In OpenAI’s docs, the deferred tools live inside a namespace or MCP server and are loaded only when the model decides it needs them.

That is a major design improvement for enterprise agents because it moves you away from the old pattern of shoving 50 JSON schemas into every request.

5. The 1M Context Window Is Real, but It Is Not Magic

This is one of the most important practical caveats in the whole release.

Yes, GPT-5.4 supports a 1,050,000 token context window in the API, with 128,000 max output tokens. OpenAI also says GPT-5.4 in Codex has experimental support for the 1M window, and requests above the standard 272K context threshold incur higher usage rates.

But you should not read “1M context” as “perfect 1M recall.”

OpenAI’s own long-context evals show a very clear pattern:

RangeGPT-5.4 scoreInterpretation
MRCR v2 4K to 8K97.3%Excellent short-context retrieval
MRCR v2 64K to 128K86.0%Still strong at large prompt sizes
MRCR v2 128K to 256K79.3%Usable, but quality is already slipping
MRCR v2 256K to 512K57.5%Very large-context retrieval gets fragile
MRCR v2 512K to 1M36.6%Do not assume reliable needle retrieval at the far edge

LONG-CONTEXT REALITY CHECK

The 1M window is useful, but the practical question is where it helps and where teams start over-trusting it.

USE IT WHEN

The full window creates real product value

GPT-5.4 benefits from giant context when the job is broad synthesis, planning, or maintaining large working memory, not perfect far-edge recall.

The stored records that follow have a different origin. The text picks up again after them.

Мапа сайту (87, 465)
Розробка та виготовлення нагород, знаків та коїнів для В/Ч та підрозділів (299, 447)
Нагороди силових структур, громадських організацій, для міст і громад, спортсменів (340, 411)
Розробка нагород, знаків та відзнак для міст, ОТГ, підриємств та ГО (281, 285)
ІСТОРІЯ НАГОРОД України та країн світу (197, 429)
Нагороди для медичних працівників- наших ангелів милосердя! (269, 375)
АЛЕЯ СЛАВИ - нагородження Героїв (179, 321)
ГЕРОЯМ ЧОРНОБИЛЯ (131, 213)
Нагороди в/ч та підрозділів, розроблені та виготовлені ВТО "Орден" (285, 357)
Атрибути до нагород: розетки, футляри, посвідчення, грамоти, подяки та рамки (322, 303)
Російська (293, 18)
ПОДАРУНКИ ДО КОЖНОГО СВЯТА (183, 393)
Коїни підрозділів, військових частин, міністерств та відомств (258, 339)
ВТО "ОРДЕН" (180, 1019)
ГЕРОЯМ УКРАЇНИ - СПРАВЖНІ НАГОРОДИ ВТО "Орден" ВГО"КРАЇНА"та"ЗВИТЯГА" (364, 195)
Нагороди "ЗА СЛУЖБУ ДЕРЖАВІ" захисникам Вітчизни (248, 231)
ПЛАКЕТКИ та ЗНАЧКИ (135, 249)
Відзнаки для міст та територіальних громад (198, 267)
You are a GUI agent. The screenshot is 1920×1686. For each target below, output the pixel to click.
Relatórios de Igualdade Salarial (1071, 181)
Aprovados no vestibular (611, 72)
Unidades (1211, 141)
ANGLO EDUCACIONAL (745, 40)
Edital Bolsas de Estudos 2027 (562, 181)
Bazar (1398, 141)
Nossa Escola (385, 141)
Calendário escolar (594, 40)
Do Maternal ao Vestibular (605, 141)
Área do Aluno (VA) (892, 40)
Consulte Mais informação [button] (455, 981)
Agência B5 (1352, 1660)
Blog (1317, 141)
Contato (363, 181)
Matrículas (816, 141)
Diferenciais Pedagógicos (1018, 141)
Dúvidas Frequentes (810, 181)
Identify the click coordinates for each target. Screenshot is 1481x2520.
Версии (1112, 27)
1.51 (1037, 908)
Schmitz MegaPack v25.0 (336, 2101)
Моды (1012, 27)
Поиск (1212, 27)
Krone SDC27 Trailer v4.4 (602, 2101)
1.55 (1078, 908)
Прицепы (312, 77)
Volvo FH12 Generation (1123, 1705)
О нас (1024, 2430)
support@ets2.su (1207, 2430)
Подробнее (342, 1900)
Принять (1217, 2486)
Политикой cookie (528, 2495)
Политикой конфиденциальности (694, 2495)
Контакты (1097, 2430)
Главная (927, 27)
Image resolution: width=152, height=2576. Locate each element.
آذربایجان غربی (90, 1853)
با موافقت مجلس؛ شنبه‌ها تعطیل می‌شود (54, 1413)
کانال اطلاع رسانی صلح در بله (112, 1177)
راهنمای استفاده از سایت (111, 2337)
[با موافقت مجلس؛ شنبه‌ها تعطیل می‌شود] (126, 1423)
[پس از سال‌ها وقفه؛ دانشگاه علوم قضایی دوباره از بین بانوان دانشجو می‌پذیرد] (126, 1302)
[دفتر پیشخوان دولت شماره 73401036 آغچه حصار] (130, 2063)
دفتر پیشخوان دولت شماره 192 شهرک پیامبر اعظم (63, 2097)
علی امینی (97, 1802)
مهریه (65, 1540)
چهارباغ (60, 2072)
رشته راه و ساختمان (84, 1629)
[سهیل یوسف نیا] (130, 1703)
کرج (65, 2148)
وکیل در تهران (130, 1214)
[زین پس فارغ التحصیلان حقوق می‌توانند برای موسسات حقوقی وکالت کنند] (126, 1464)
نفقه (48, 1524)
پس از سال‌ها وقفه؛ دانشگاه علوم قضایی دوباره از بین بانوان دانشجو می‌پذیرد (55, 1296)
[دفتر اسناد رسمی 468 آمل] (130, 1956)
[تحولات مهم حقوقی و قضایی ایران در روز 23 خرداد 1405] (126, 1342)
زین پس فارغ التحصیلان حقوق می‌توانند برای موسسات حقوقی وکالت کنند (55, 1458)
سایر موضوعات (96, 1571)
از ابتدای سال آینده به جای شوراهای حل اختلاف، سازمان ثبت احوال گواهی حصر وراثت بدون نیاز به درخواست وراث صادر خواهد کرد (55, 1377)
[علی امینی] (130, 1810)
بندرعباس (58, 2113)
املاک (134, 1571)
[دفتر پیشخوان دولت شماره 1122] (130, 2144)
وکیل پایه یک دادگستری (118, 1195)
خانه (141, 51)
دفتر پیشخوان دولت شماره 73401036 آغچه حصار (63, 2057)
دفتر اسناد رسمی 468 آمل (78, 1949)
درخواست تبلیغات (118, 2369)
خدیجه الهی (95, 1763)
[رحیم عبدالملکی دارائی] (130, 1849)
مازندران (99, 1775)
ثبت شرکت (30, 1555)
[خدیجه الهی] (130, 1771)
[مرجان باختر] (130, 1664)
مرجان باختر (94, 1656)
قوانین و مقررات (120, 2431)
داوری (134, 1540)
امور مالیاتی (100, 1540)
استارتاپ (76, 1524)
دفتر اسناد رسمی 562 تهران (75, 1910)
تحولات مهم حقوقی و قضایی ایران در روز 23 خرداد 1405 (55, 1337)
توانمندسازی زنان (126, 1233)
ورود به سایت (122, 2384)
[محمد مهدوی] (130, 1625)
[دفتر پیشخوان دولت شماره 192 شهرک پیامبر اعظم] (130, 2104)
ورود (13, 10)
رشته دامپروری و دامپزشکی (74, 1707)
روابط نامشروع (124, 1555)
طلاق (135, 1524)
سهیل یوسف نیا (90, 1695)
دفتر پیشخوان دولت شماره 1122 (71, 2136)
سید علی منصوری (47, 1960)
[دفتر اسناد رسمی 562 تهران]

  • Giant codebase snapshots for planning and refactor scoping
  • Full diligence rooms or long policy bundles for first-pass synthesis
  • Many prior conversation turns plus tools plus working memory
  • Large multi-document comparison tasks where partial recall is still valuable

DO NOT ASSUME

A huge window does not replace retrieval discipline

OpenAI’s own evals show retrieval gets much weaker at the far edge, and large sessions add hidden budget and pricing complexity.

  • You can skip retrieval, chunking, ranking, or tool-based search
  • Needle retrieval stays reliable near the 512K to 1M range
  • Reasoning tokens are free just because they are not visible
  • Sessions above 272K input avoid pricing surcharges

Another important API detail from OpenAI’s reasoning docs: reasoning tokens are not visible in the raw response, but they still take up space inside the context window and are billed as output tokens. OpenAI recommends leaving at least 25,000 tokens of headroom for reasoning and outputs while you are learning how your prompts behave.

That is an easy thing to miss, and it will absolutely affect real cost and truncation behavior.

6. Steerability Finally Feels Productive Instead of Cosmetic

OpenAI also improved the actual ChatGPT interaction pattern around GPT-5.4 Thinking.

For longer and more complex prompts, the model now gives a preamble describing how it plans to approach the task. Users can also redirect it mid-response without fully restarting.

This sounds small, but it is a real usability upgrade for messy work:

  • “keep the thesis but make the deck more investor-facing”
  • “same structure, less legal language”
  • “stop summarizing and switch into recommendation mode”
  • “use the spreadsheet, not the PDF, as the source of truth”

That is the kind of interaction pattern that makes a reasoning model more practical for long professional workflows.

Every Practical Use Case Where GPT-5.4 Makes Sense

If you want the simplest high-level rule, it is this:

GPT-5.4 is strongest when the task spans multiple modes of work at once.

Not just writing. Not just coding. Not just tool calling. Not just browser control.

All of them together.

USE-CASE MAP

GPT-5.4 is most useful when one workflow has to combine reasoning, writing, code, tools, and browser interaction instead of splitting those jobs across separate systems.

PRODUCT + STRATEGY

Founder and product workflows

Strong fit for research-heavy outputs that still need narrative quality and executive readability.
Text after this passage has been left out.